In northern Kentucky, fieldhand Clinton Yates was slogging in a muddy field Tuesday where yellow, wilted tobacco leaves showed signs of too much rain.

"My boots weigh 50 pounds apiece," he said.

Around him were tobacco leaves stretching only a few inches long when they should extend 2 feet, he said. Yates said only 8 or 9 acres of tobacco in a 54-acre field would be salvageable.

"We're going to put it in the barn and see what it will turn out like -- as long as it doesn't rain again," Yates said.

This year's burley production in Kentucky was forecast at 160.6 million pounds as of Sept. 1, up 9 percent from last year. Burley yield was projected at 2,200 pounds per acre, above last year's output.

Seebold said he heard from some Kentucky farmers that the summer growing season was so favorable that the burley was "really heavy" and "hard to handle" during harvesting.

"There was a lot of good tobacco going into the barn," he said. "In fact, we were thinking we might even see almost an oversupply of it."

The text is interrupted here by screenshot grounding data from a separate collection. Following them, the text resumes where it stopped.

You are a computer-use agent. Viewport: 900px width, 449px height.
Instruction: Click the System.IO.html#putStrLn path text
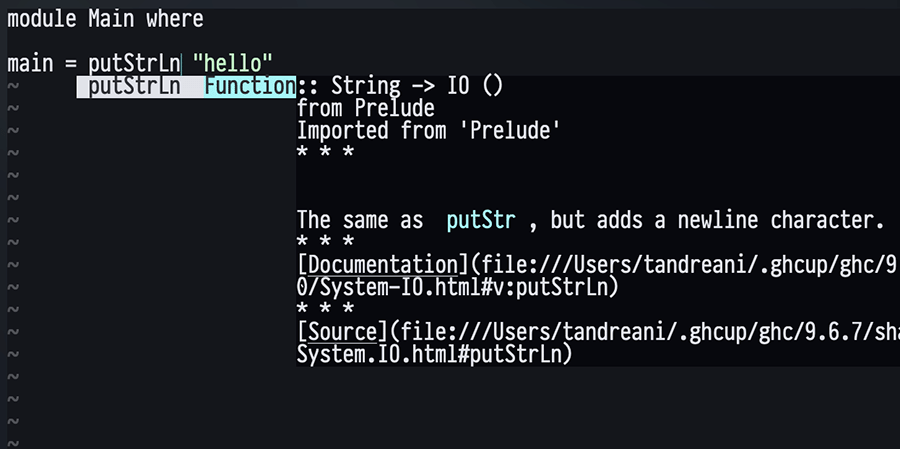tap(434, 353)
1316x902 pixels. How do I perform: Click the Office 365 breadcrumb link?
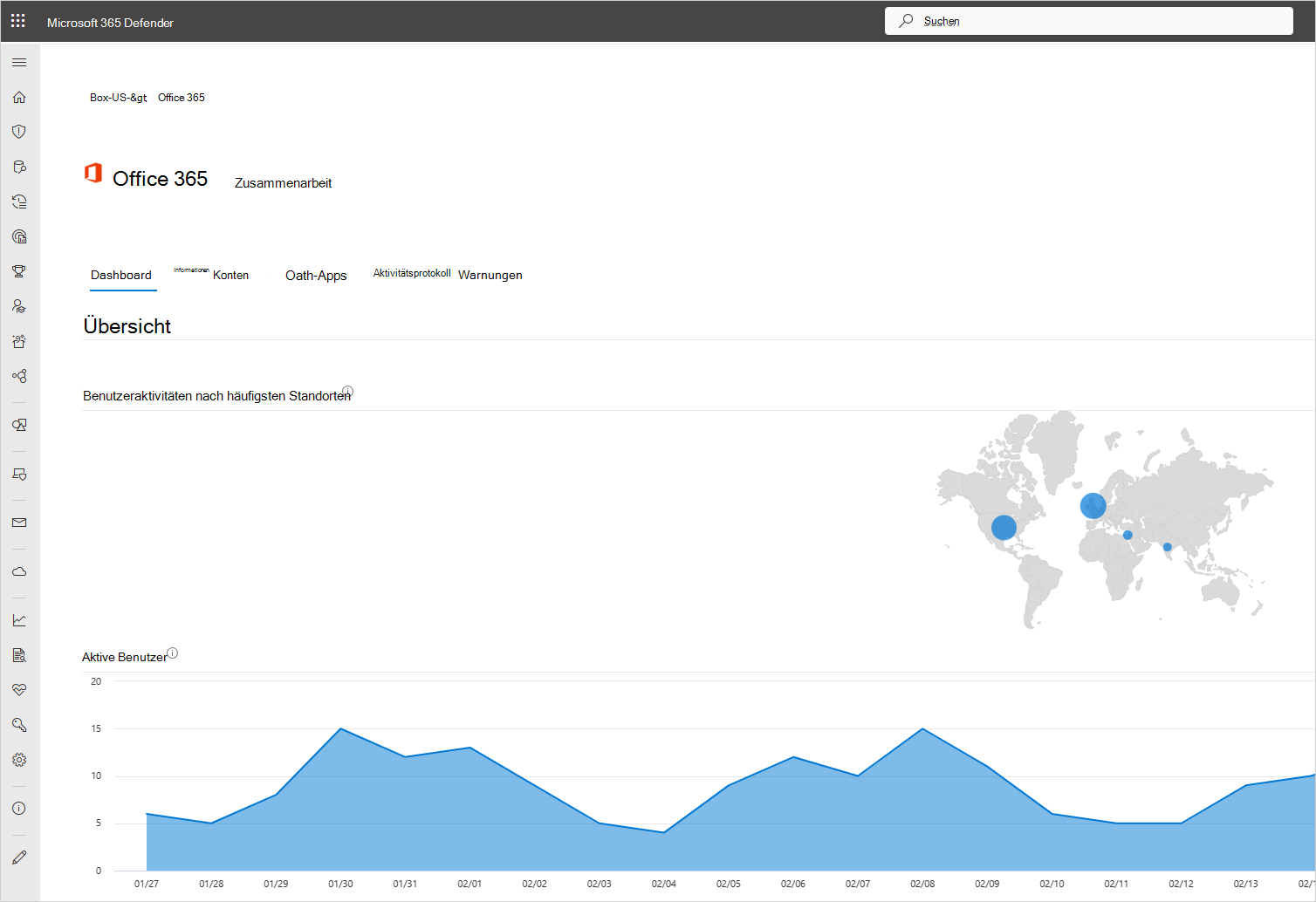[x=181, y=97]
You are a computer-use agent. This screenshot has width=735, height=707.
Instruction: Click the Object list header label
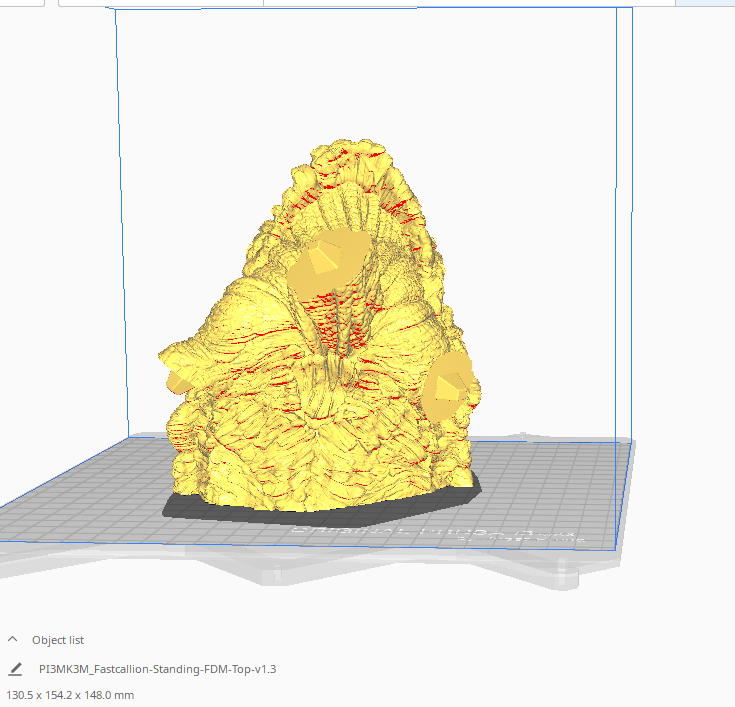point(58,640)
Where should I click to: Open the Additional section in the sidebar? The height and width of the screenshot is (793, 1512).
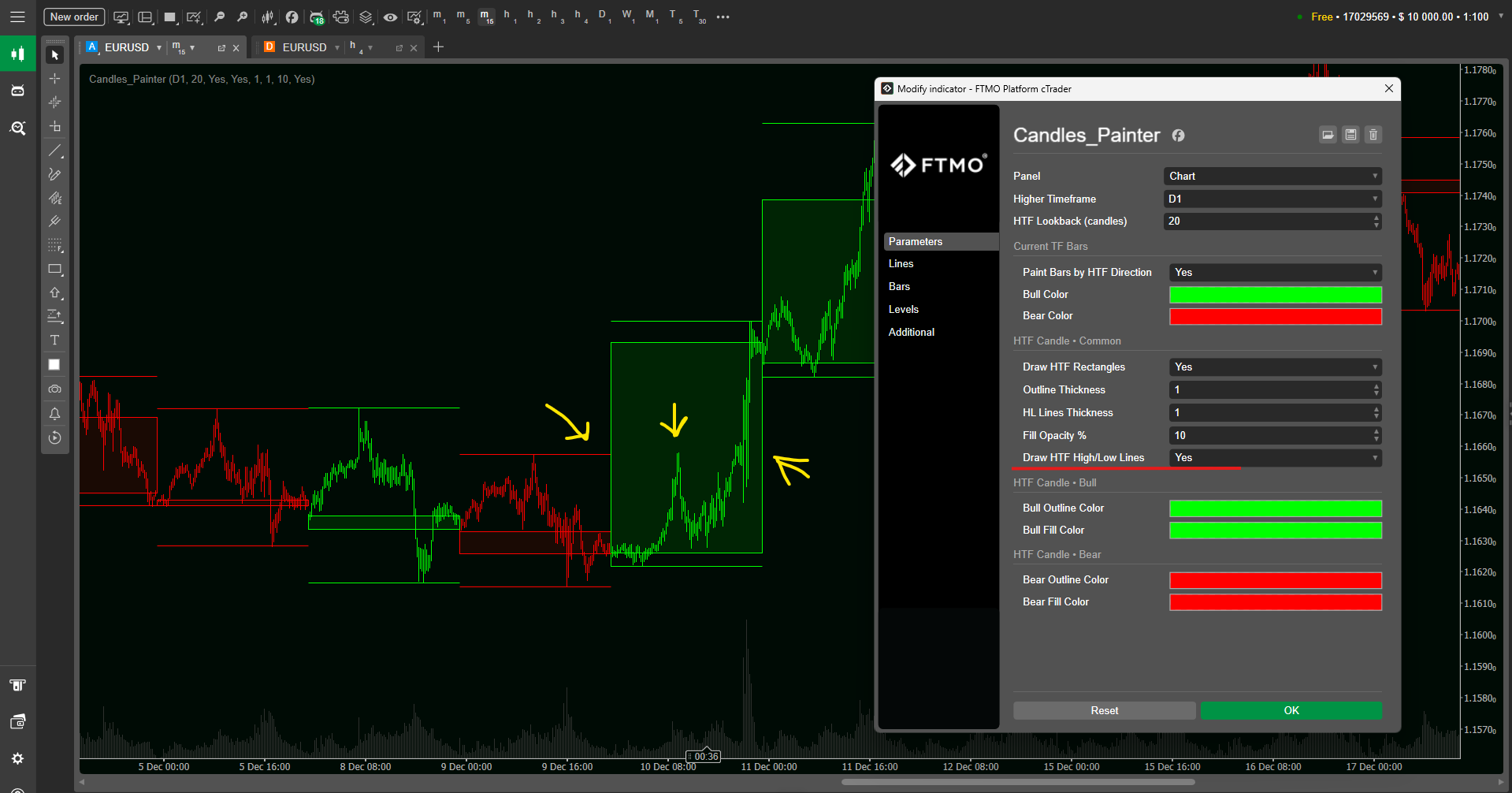(912, 333)
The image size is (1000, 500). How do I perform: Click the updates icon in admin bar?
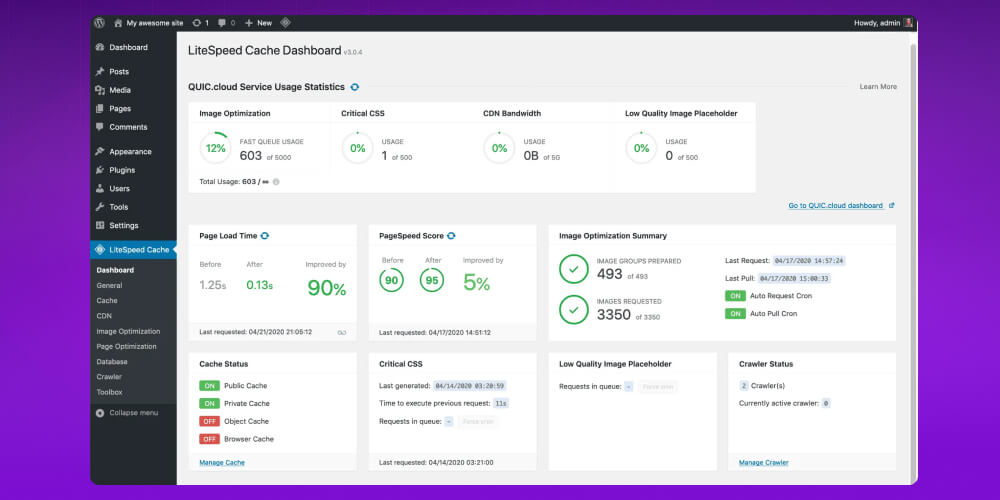click(x=198, y=22)
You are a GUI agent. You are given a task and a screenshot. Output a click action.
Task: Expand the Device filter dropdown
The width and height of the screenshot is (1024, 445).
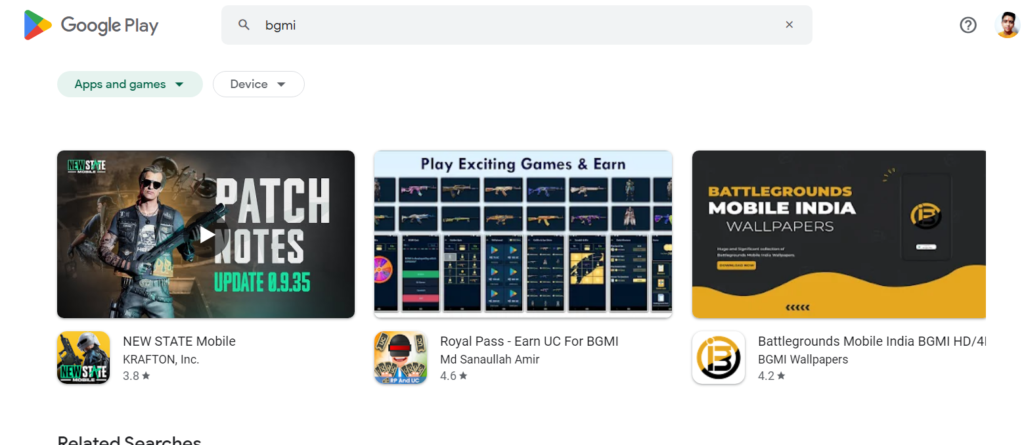coord(259,84)
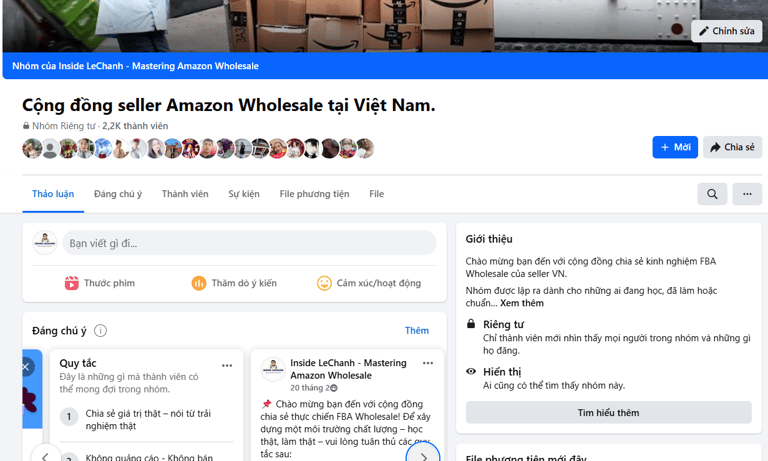Select the File phương tiện tab

click(314, 194)
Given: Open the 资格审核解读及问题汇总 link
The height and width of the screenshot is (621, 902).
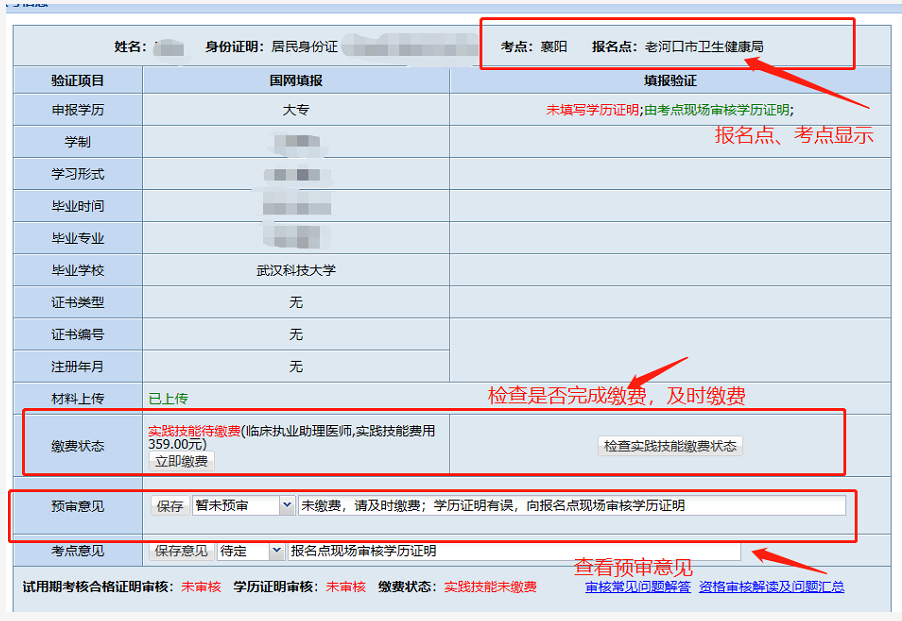Looking at the screenshot, I should [771, 587].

Rusty Thompson, a tobacco grower in Woodford County in central Kentucky, said the wet weather will slightly reduce yield for his burley now curing. But there's also an upside -- those conditions will turn the leaf a darker shade that tobacco companies prefer.

"We'll sacrifice a little bit of yield, but the color ... will be a little bit better," he said.

Tobacco cures ideally in warm daytime temperatures followed by cool, dewy nighttime conditions, which allows the leaf to take in moisture at night and dry down in the day. Growers had a different problem the past two years, when dry conditions hampered tobacco curing, Seebold said.

Farmers got some welcome relief early this week with dry, windy conditions that could hasten the drying of tobacco curing in the barns, curbing any onset of mold and rot.

Gary Carter, agricultural extension agent in Harrison County in northern Kentucky, tried to remain upbeat about the crop's prospects: "We could go into a dry time, and this would come out just fine."